- When I was teaching, I loved the back-to-school season and its positive energy.
- I thought I was immune to burnout because I loved teaching, but I was wrong.
When I was still a teacher, I loved the back-to-school season — the positive, energetic vibration a new school year carried with it. It was like a gust of wind that generated a state of renewal year after year.
It was the scent of freshly sharpened pencils and the blank slate — hope that I would remember to take attendance in every class each day and wouldn't fall behind on my lesson planning. It gave me faith that my colorful assortment of folders, notebooks, and pens would aid me in my endeavor of educating young minds, while maintaining organization.

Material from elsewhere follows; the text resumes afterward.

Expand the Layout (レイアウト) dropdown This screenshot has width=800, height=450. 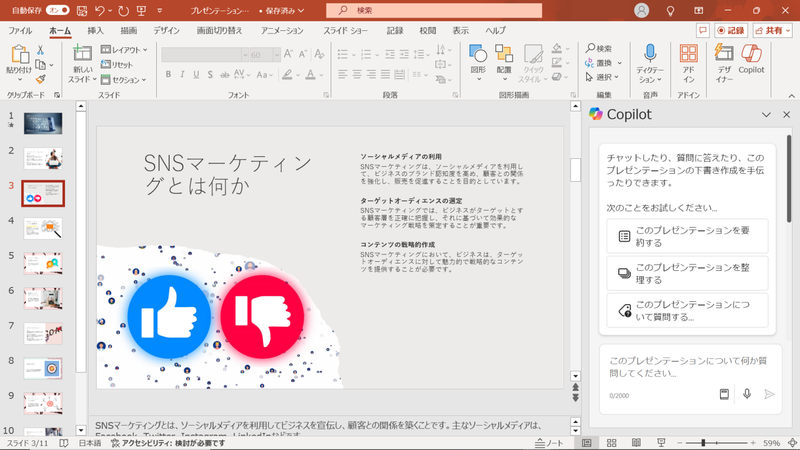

For 11 years, I taught at five different secondary schools in Bremerhaven, Germany, ranging from fifth to 13th grade, with skill levels from beginner to advanced. Each year was like stepping onto a carousel that revolved around school life as I accumulated experience and wisdom in my repertoire with each rotation.
I used to love teaching
At my main school, I was a person often called upon to pick up the slack of other teachers when they fell ill or burned out. I felt like a superhero. Bright-eyed and bushy-tailed, I had indelible energy I could use to save my school again and again from canceled lessons. I flew in with my cape and leotard, saying yes to the extra work, no matter whether I had seven disparate groups to prepare lessons for. I believed I was immune to burnout because I had never experienced the overwhelm or exhaustion others had told me about.
Four long-term teacher absences and four school years later, I realized I was wrong.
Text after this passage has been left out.